The prompt is then provided to a Llama model (llama4-maverick-17b-128e-instruct). The model is asked to output two things: the modified code snippet, where the call site has been migrated; and, optionally, some actions (like adding an import to the top of a file). The main purpose of actions is to work around the limitations of this approach where all code changes are not local and limited to the code snippet. Actions enable the model fix to reach outside the snippet for some limited, deterministic changes. This is useful for adding imports or dependencies, which are rarely local to the code snippet, but are necessary for the code to compile. The code snippet is then inserted back to the code base and any actions are applied. 

Validation

Finally, we perform a series of validations on the code base. We run all of these with and without the AI changes and only report the difference:

• Lints: We run the linters again to confirm the lint issue was fixed and no new lint errors were introduced by the changes.
• Compiling: We compile and run tests covering the targeted file. This is not intended to catch all bugs (we rely on continuous integration for that), but give the AI some early feedback on its changes (such as compile errors). 
• Formatting: The code is formatted to avoid formatting issues. We do not feed the formatting errors back to the AI.

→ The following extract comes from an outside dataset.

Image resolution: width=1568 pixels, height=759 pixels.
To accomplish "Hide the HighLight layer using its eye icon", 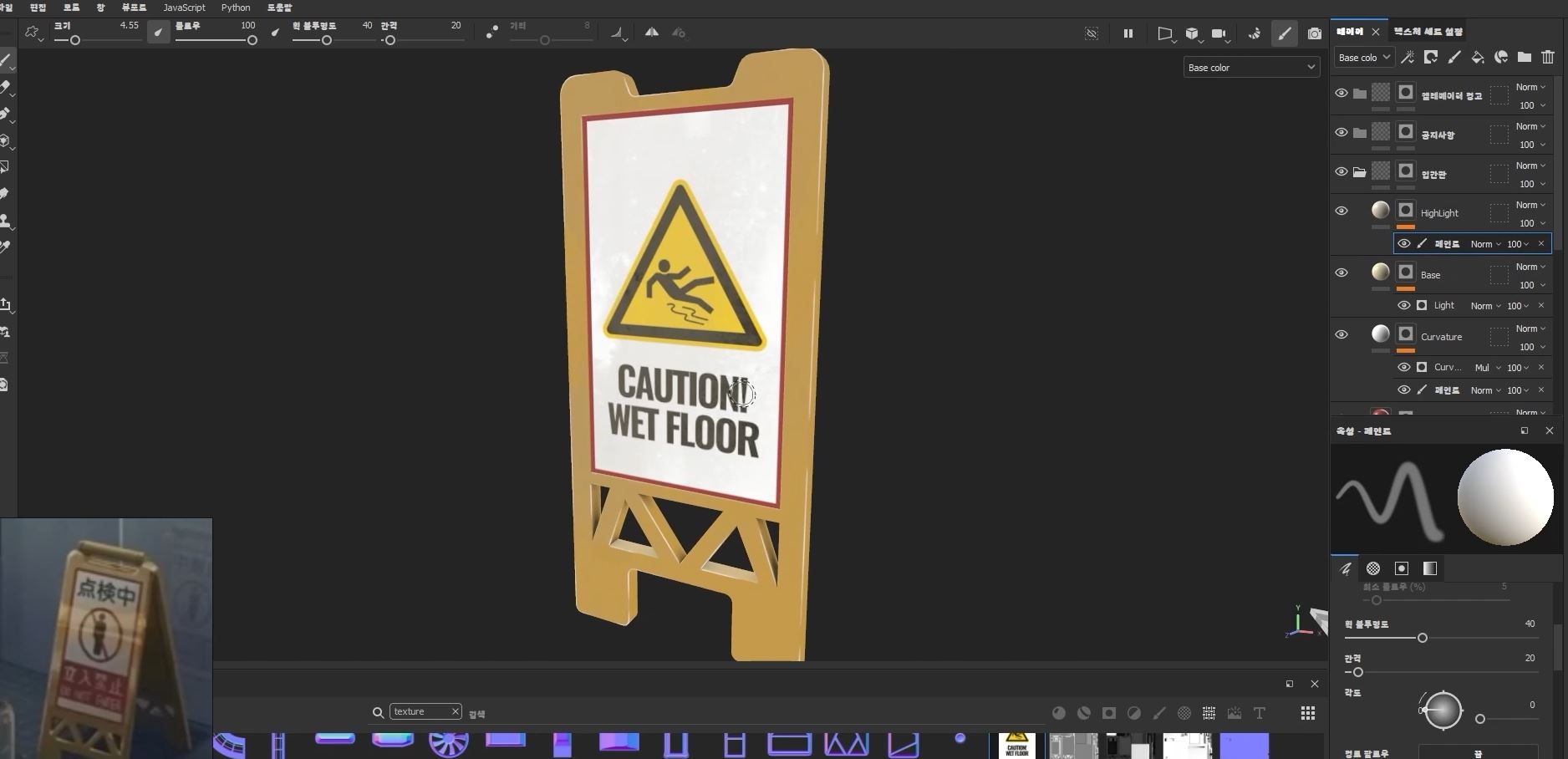I will 1341,211.
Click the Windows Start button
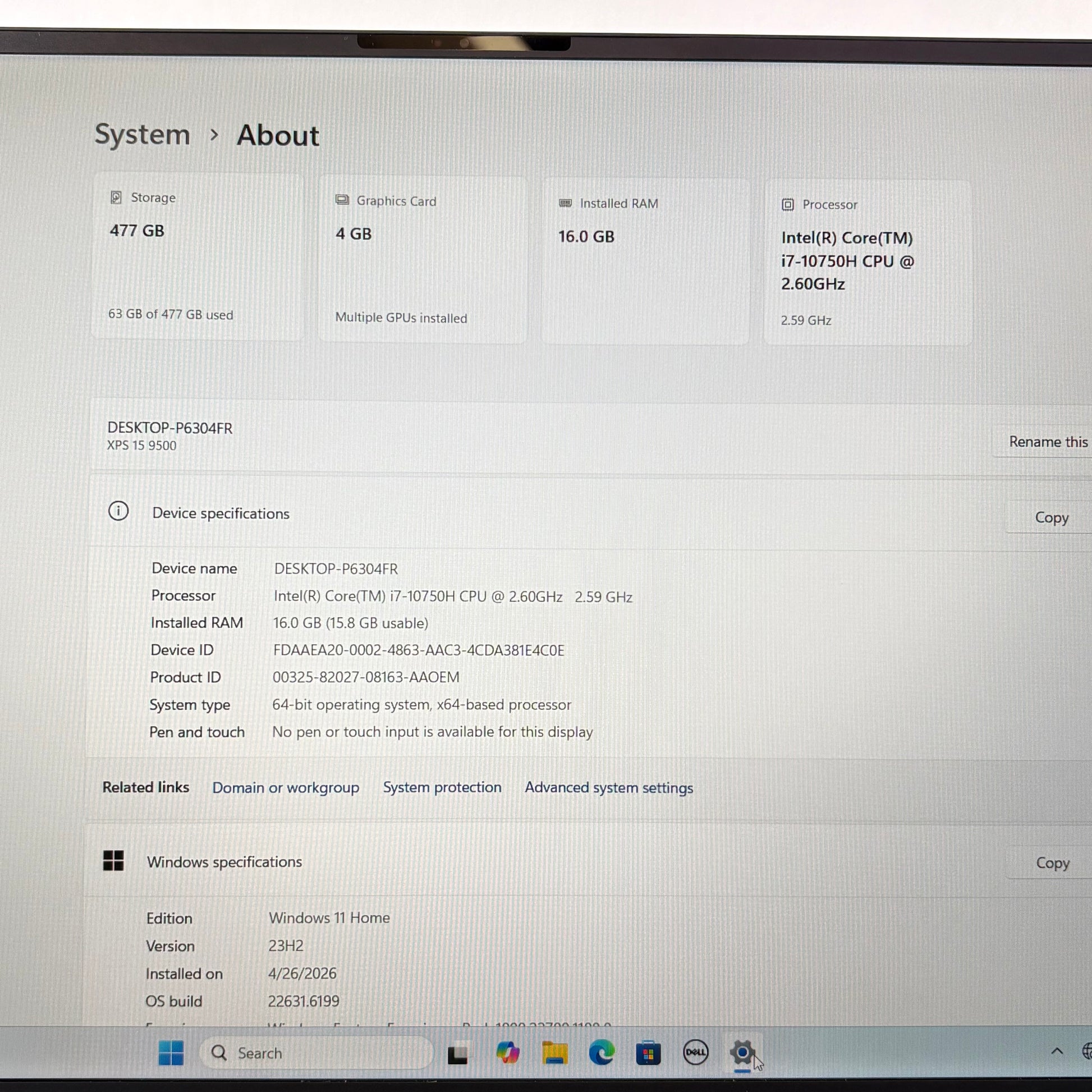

If any errors arise during the validation, their error messages are included in the prompt (along with the “fixed” code snippet) and the AI is asked to try again. We repeat this loop five times and give up if no successful fix is created. If the validation succeeds, we submit a patch for human review.

Thoughtful Framework Design Meets Intelligent Automation

By adhering to core design principles such as providing an API that closely resembles existing OS patterns, relying solely on public and stable OS APIs, and designing frameworks that cover broad user bases rather than niche use cases, developers can create robust, secure-by-default features that integrate seamlessly into existing codebases.These same design principles help us leverage AI for smoothly adopting frameworks at scale. While there are still challenges around the accuracy of generated code – for example, the AI choosing the incorrect scope, using incorrect syntax, etc., the internal feedback loop design allows the LLM to automatically move past easily solvable problems without human intervention, increasing scalability and reducing developer frustration.

Internally, this project helped prove that AI could be impactful for adopting security frameworks across a diverse codebase in a way that is minimally disruptive to our developers. There are now a variety of projects tackling similar problems across a variety of codebases and languages – including C/++ – using diverse models and validation techniques. We expect this trend to continue and accelerate in 2026 as developers become more comfortable with state of the art AI tools and the quality of code that they are capable of producing.

As our codebase grows and security threats become more sophisticated, the combination of thoughtful framework design and intelligent automation will be essential to protecting user data and maintaining trust at scale.